[BEGIN Task data]

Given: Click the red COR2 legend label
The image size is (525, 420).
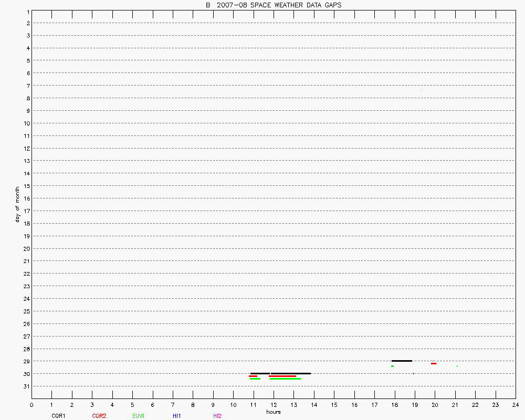Looking at the screenshot, I should [99, 416].
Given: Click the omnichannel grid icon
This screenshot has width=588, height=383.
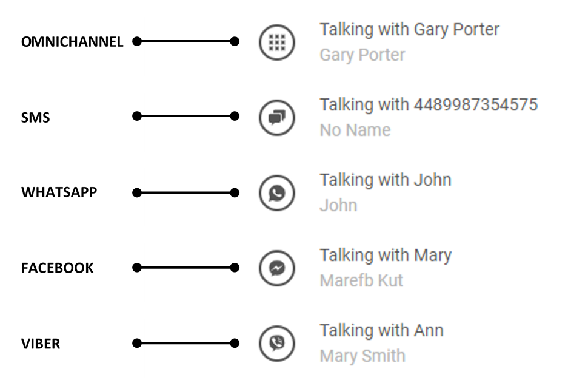Looking at the screenshot, I should (276, 42).
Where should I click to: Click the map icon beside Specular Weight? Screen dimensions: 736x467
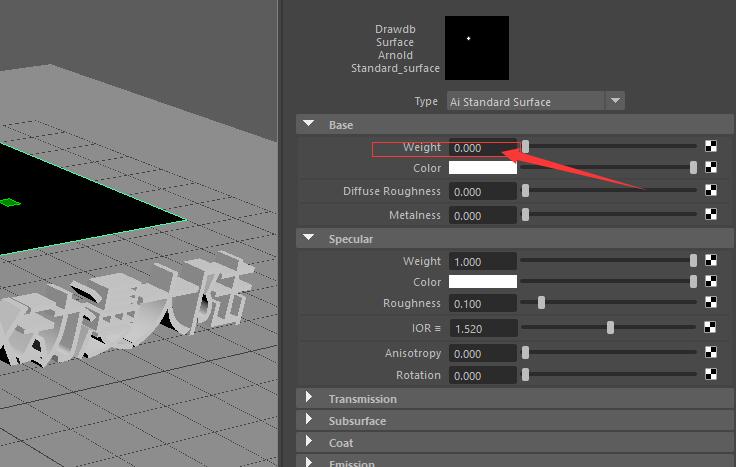(x=711, y=260)
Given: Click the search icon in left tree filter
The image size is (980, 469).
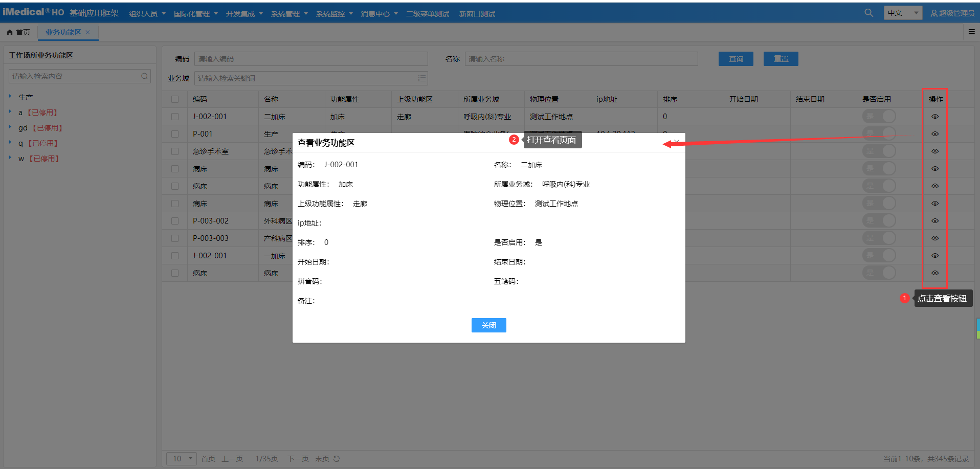Looking at the screenshot, I should 144,76.
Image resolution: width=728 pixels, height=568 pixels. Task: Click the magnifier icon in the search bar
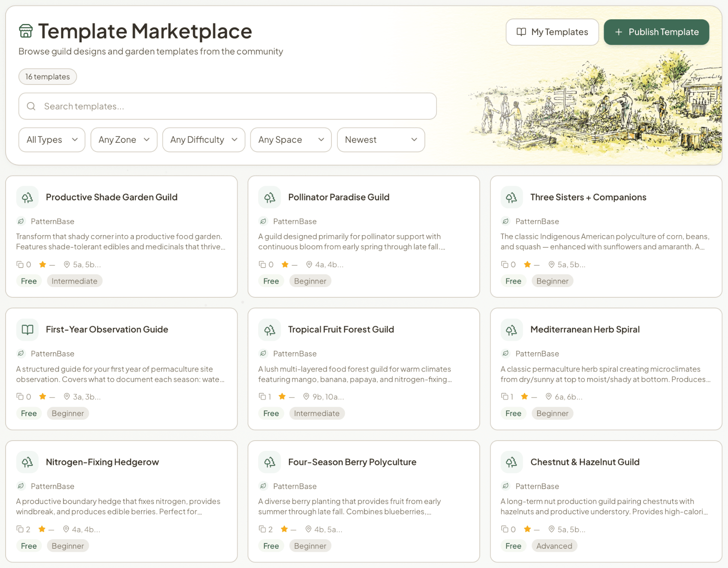click(31, 106)
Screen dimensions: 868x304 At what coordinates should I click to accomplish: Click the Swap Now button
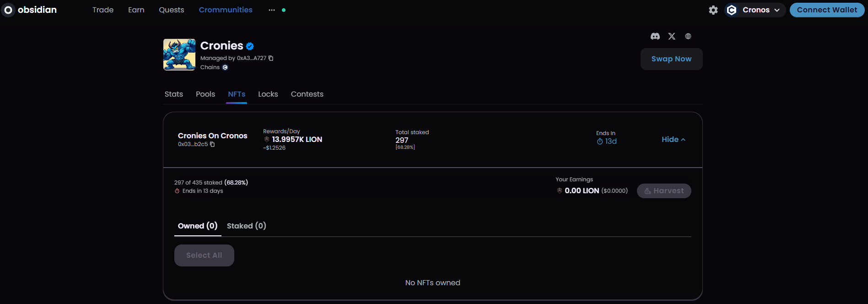coord(671,59)
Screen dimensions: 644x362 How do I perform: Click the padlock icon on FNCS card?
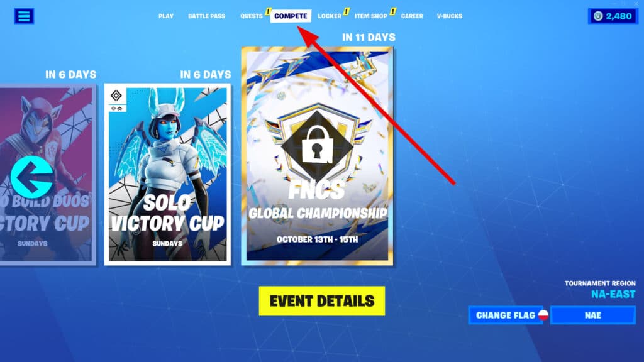[x=317, y=145]
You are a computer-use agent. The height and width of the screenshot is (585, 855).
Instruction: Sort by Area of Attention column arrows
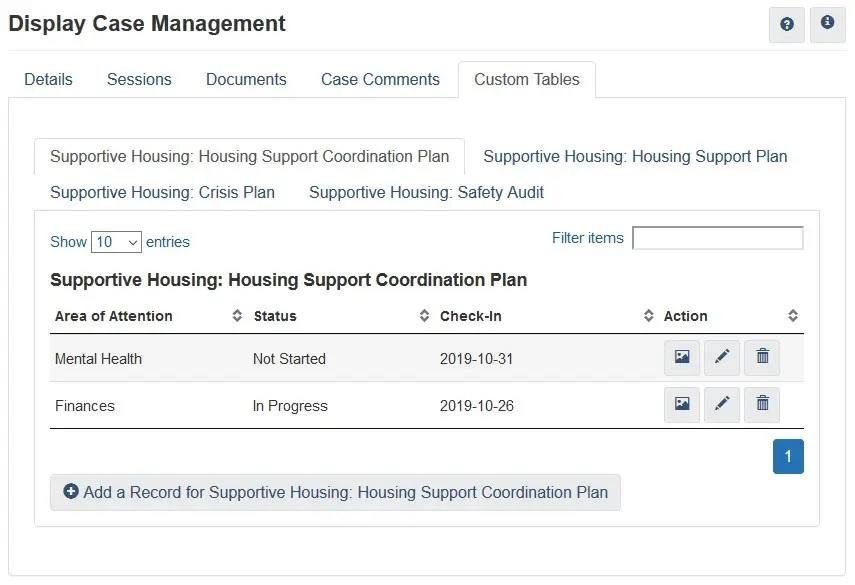coord(237,315)
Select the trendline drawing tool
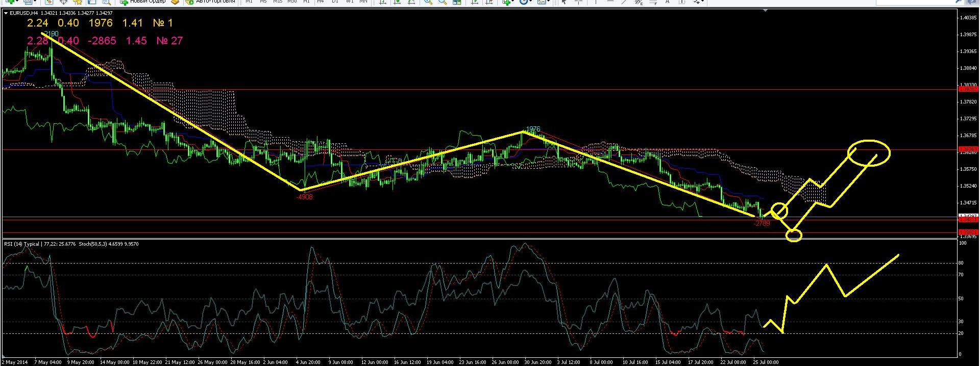 point(624,2)
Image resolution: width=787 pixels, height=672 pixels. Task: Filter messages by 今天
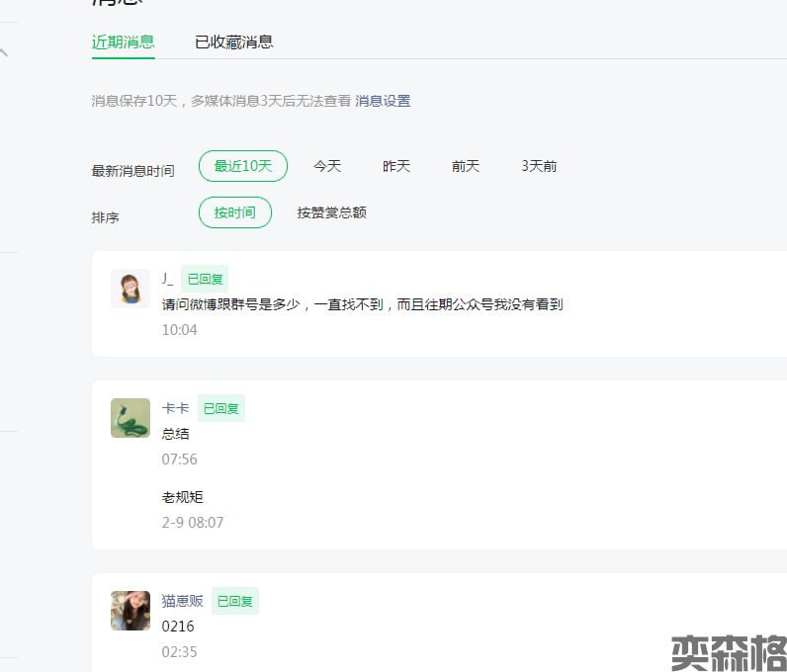[327, 166]
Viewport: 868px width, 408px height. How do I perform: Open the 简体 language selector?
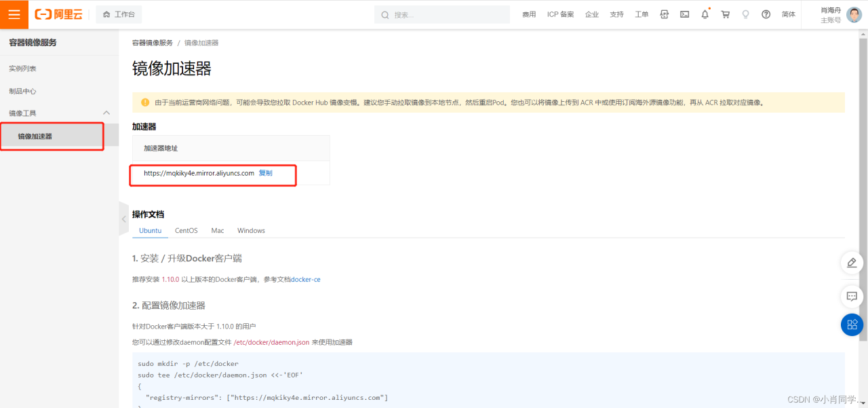(x=788, y=14)
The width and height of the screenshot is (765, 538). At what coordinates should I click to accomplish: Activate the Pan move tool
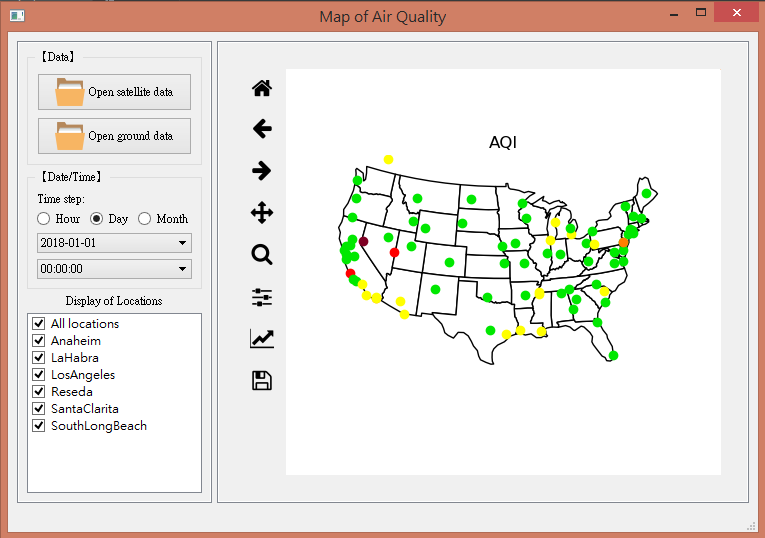tap(262, 213)
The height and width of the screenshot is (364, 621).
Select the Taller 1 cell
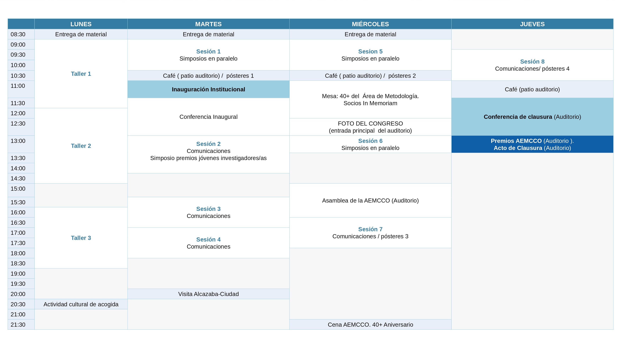(x=81, y=74)
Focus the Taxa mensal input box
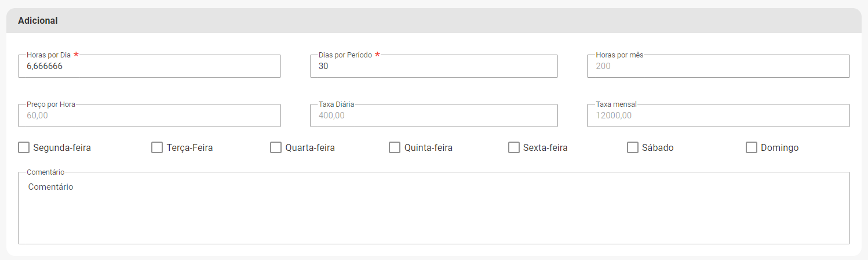 pyautogui.click(x=718, y=115)
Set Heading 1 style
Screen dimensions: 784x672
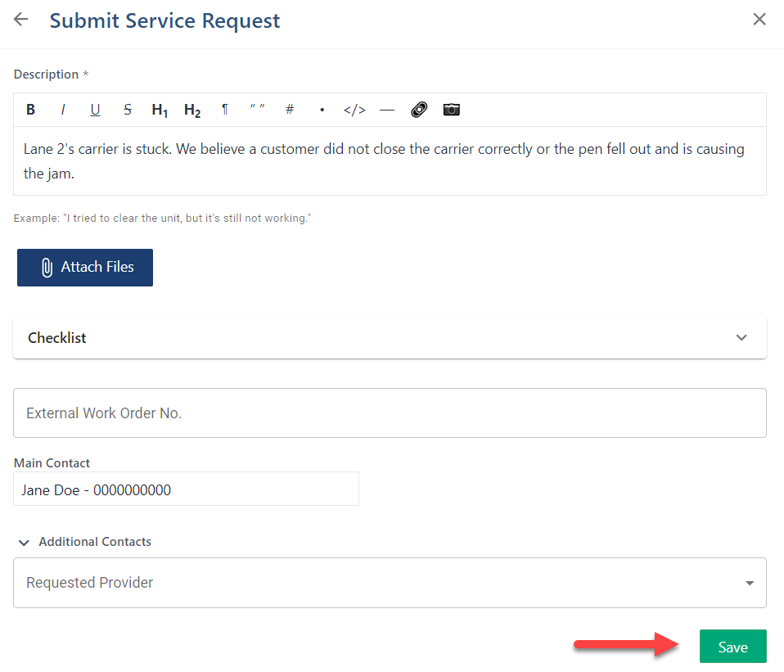coord(160,110)
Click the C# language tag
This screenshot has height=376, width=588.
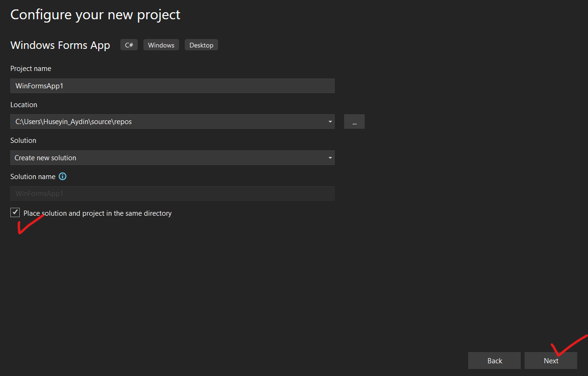tap(129, 45)
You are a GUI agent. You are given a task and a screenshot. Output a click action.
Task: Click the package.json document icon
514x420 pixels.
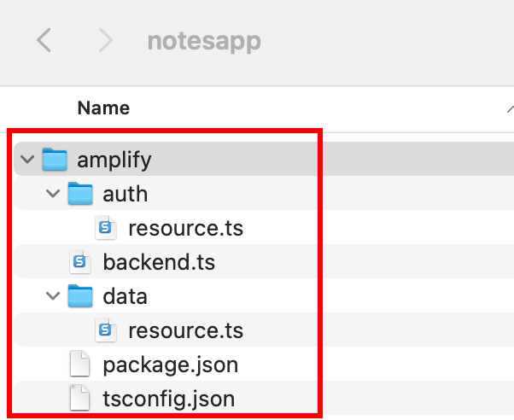point(79,365)
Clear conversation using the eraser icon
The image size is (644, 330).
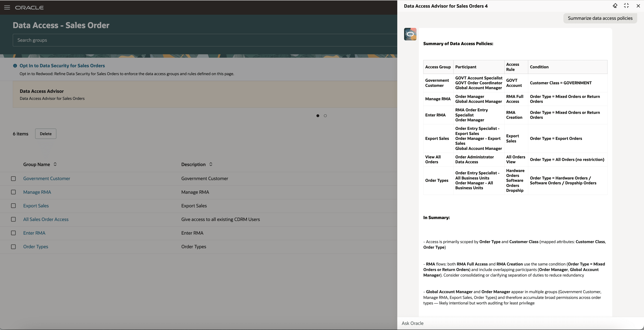pos(615,5)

[END Task data]

_Requirements_
List each line from the rows above that contains the word "pixels", copying every such line in full. Case matters.

_Answer to this exercise_
Image resolution: width=728 pixels, height=568 pixels. Task: Click the magnifier icon in the search bar
Image resolution: width=787 pixels, height=672 pixels. Task: Filter messages by 今天
514x420 pixels.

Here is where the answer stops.